The modern versions of C++ attempt to use the bool operator of a class when evaluating the condition in an if() statement. Other casting operators, such as int being use when no bool operator exists. This is demonstrated below.
#include <iostream>
using namespace std;
class TwoInts {
public:
int a,b;
operator bool() { cout << "TwoInts to bool" << endl; return 0;}
operator int() { cout << "TwoInts to int" << endl; return 0;}
};
class SixInts {
public:
int a[6];
operator int() { cout << "SixInts to int" << endl; return 0;}
};
int main(void) {
TwoInts T;
SixInts S;
if (T) cout << "xxx" << endl;
if (S) cout << "xxx" << endl;
return 0;
}
Running this code produces no surprises:
TwoInts to bool
SixInts to int
Looking over some old C++ code, there appears to be a change that I would like to verify.

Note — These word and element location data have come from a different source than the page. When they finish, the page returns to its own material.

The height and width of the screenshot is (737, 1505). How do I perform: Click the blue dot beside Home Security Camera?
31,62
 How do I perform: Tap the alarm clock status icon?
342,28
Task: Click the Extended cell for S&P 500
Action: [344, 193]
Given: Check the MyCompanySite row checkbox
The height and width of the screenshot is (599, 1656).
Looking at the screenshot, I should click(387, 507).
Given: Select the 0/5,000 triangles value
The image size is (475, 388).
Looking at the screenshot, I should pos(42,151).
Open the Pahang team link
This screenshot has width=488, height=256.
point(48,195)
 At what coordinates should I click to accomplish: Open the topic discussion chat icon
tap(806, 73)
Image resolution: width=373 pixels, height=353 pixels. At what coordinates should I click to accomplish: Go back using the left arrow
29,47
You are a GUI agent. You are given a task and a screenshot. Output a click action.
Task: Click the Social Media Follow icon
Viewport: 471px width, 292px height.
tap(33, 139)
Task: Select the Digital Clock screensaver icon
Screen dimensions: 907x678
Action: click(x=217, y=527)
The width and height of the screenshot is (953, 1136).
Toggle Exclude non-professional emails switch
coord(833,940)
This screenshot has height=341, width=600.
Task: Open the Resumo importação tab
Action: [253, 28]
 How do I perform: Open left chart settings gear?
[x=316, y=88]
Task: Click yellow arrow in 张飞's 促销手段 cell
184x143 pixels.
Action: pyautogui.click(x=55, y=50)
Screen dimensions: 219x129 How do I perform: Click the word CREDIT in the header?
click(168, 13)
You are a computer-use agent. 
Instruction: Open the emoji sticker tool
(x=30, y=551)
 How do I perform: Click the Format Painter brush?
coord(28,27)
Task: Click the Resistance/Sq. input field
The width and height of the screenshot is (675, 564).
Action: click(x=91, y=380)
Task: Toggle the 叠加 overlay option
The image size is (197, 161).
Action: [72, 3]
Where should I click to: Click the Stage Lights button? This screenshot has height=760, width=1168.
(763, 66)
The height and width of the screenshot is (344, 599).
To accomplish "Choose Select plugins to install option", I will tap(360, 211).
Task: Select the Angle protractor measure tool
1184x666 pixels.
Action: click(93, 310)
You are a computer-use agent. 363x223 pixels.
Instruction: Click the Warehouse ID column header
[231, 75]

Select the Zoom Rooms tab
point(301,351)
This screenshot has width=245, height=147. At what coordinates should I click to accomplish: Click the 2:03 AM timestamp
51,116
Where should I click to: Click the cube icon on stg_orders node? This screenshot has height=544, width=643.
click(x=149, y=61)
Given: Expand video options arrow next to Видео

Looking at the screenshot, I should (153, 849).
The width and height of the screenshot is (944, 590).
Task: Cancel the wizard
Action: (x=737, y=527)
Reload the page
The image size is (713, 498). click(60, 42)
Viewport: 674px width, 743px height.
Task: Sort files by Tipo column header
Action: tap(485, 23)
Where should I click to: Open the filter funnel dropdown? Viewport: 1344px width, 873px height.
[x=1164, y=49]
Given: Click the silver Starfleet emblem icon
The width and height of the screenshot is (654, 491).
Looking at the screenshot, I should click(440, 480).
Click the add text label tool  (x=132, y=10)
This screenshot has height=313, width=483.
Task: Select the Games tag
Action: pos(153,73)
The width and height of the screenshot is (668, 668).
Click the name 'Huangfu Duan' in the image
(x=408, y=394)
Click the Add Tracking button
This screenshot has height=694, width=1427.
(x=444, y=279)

Did older versions of C++ use the int operator of a class when evaluating the condition in an if() statement? What versions, if any, did that?
The suggested output then would have been
TwoInts to int
SixInts to int
Some details as to why the question: Issues with converting an old big integer class may be due int vs. bool in an if(). No longer have access to the old compiler, so can not test the old behavior.
[Edit]
Using the answers below and some more research:
Answer: Yes, many pre ISO Standard C++ versions (mid 1980s -1998), that lacked a bool, did use casts to int (or other numeric types). Significant compiler variation existed - it was pre-standard.
The first C++ ISO standard came out in 1998 (ISO/IEC 14882:1998 aka C++98). It defined the bool type. Thus ISO standard C++ has always used the bool cast in if().